Stored items →

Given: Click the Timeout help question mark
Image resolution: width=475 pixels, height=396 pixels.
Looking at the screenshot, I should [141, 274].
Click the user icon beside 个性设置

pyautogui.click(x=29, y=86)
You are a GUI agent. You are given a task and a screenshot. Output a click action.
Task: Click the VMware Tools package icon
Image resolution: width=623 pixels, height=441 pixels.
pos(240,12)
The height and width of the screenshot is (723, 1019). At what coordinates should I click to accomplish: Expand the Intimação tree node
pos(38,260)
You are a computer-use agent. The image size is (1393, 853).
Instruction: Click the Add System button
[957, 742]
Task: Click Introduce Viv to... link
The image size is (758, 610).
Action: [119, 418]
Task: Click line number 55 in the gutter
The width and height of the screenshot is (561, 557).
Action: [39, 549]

Try it → What must be transcribed is the run of lines from the one containing "The height and" to the last line of the data above, inclusive, and only that.

Exercise solution →
The height and width of the screenshot is (723, 1019). At what coordinates should I click to accomplish: Expand the Intimação tree node
pos(38,260)
You are a computer-use agent. The image size is (1393, 853).
Instruction: Click the Add System button
[957, 742]
Task: Click Introduce Viv to... link
The image size is (758, 610).
Action: [119, 418]
Task: Click line number 55 in the gutter
The width and height of the screenshot is (561, 557).
Action: [39, 549]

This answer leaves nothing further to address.